Com governo praticamente montado, Bolsonaro se firma na credibilidade da equipe convidada

Até parece que nunca tivemos um segundo turno tão demorado e uma transição tão longa, como estamos a viver neste ano atípico de uma eleição diferente de tudo o que já houve em tempos de democracia no Brasil. Um ex-presidente condenado e preso querendo ser candidato para, ao final de todas as negativas na Justiça, apontar um nome para substituí-lo, que se prestou ao papel ridículo de, toda a segunda-feira, visitar o padrinho preso para receber as ordens do que deveria fazer naquela semana.

Enquanto isso, surge um candidato, surpreendentemente, em ritmo de novidade, chamado desde logo de “mito”, e passando a reunir multidões, por onde andou, pregando a sua candidatura. Em plena campanha em Minas Gerais, sofreu um atentado, perpetrado por um maluco, que, ainda que o tenha ferido seriamente, não conseguiu o intento maior de matá-lo. Algo inédito em nossa história republicana.

Odiado, gratuitamente, pelas esquerdas de todas as denominações, Jair Bolsonaro, não só se manteve na liderança de todas as pesquisas durante todo o tempo da campanha, como venceu as eleições, impondo uma diferença de dez milhões de votos sobre o adversário escalado pelo ex-presidente condenado e preso.

Acusado, durante toda a campanha, de ser uma ameaça para a democracia, pela sua condição de militar reformado e defensor do regime militar, Jair Bolsonaro ganhou as eleições e passou a compor um governo diferente, distante, muito distante dos tradicionais balcões de negócio, de modo que cada nome que vem sendo anunciado merece o crédito da Nação, que já vive um outro momento, de viva esperança das mudanças que haverão de ser introduzidas pelo novo governo.

Os nomes militares indicados para ministros representam a mudança de governo, a mudança de estilo de governo, eis que, enquanto nos governos petistas os indicados eram produtos de negociatas para a corrupção, no futuro governo os nomes escolhidos pelo presidente eleito representam a garantia da probidade, da eficiência e do compromisso com o Brasil. É uma nova realidade, um novo estilo de se fazer política, uma varredura da esquerda, que, além de incompetente, se revelou desonesta em seus quatro períodos de governo. E, por incrível que pareça, ainda há gente defendendo a esquerda, no que interessa defender e fingindo não saber do que o Brasil inteiro sabe. Aliás, do que o mundo inteiro sabe, eis que, hoje, o mundo sabe que um ex-presidente do Brasil foi investigado, com amplo direito de defesa, processado, julgado e condenado, dentro das normas tradicionais de um regime democrático.

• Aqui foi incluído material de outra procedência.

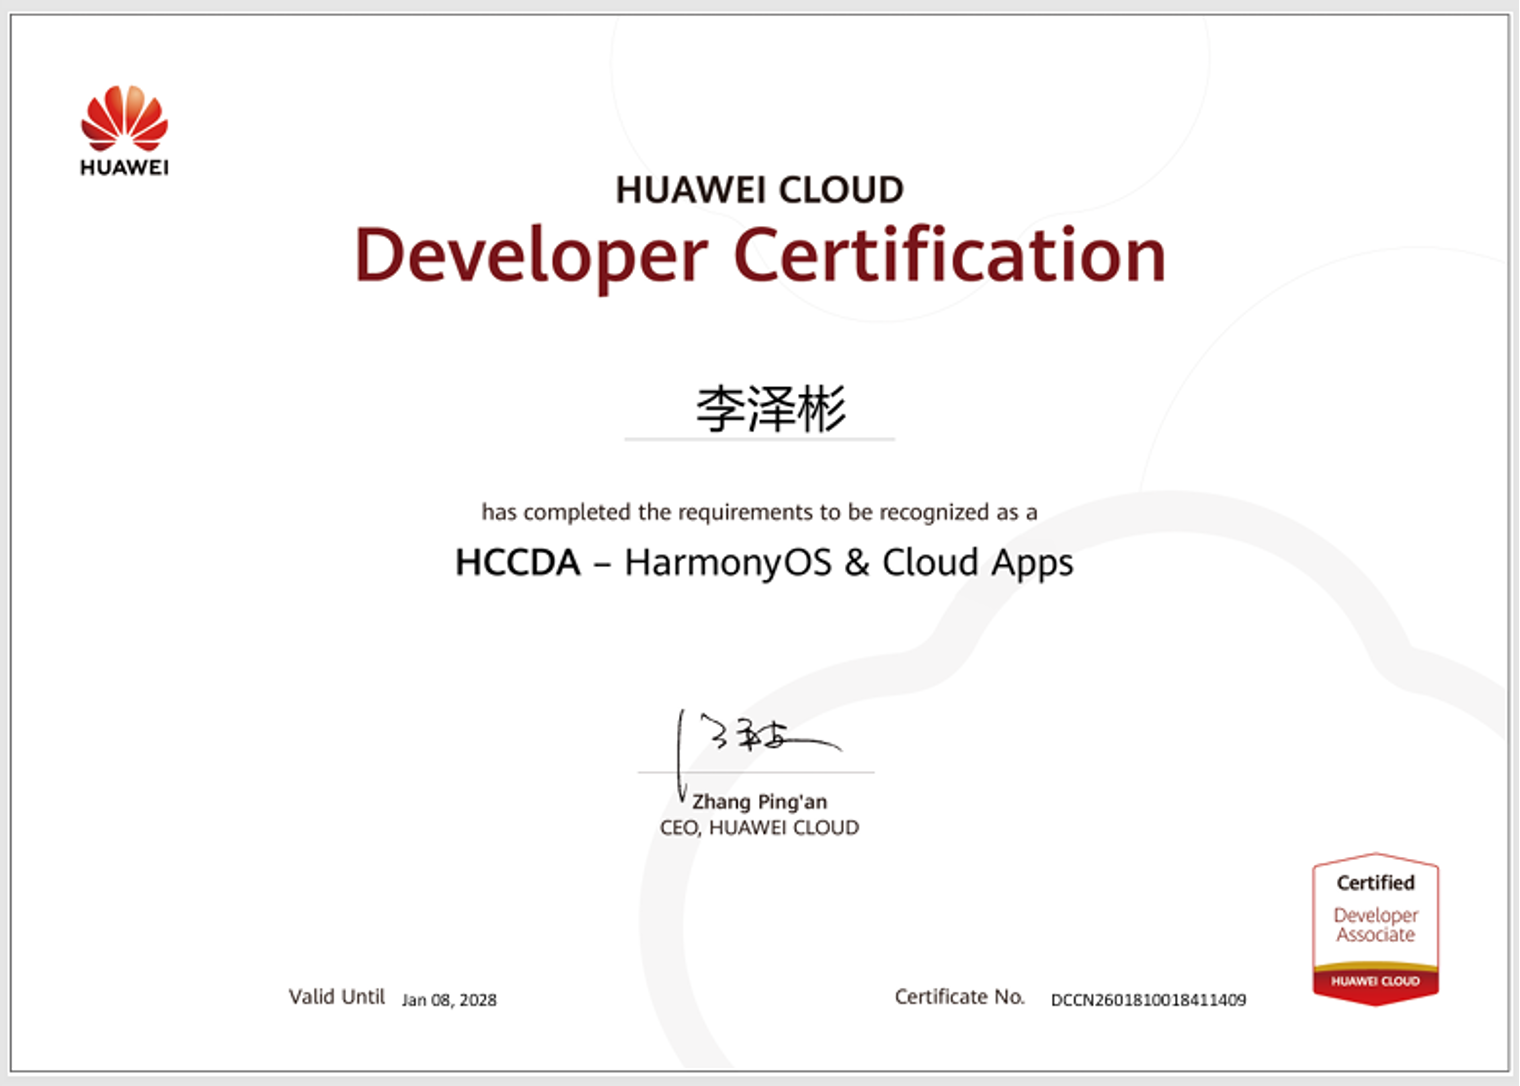The height and width of the screenshot is (1086, 1520).
Task: Click the Developer Associate text on the badge
Action: [x=1375, y=925]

Os partidos políticos, ou se reinventam, ou terão dificuldades de sobrevivência, eis que foram rejeitados pelo eleitor brasileiro, nas urnas de outubro. Não apenas o PT, símbolo maior da roubalheira, da desonestidade e da corrupção, como todos os demais partidos. Bolsonaro, por sinal, saiu candidato por um partido nanico, o PSL, porque nenhum partido o aceitava, sem militantes, sem espaço no rádio e na televisão. Ele sempre foi maior que seu partido, que se fez grande, nas eleições, justamente pelo prestígio de seu candidato a presidente.

O primeiro escalão do futuro governo deve ser concluído nesta semana, devendo, a partir de então, ganhar força a transição, em si do governo, mas sem descuidar das ameaças de deputados e senadores, com as cabeças a prêmio na Lava Jato, de mudanças que pretendem fazer na legislação, para se verem, de alguma forma, beneficiados.

Os políticos, varridos nas eleições, deveriam, no que lhes resta, demonstrar um mínimo de hombridade e respeitar o que o povo decidiu.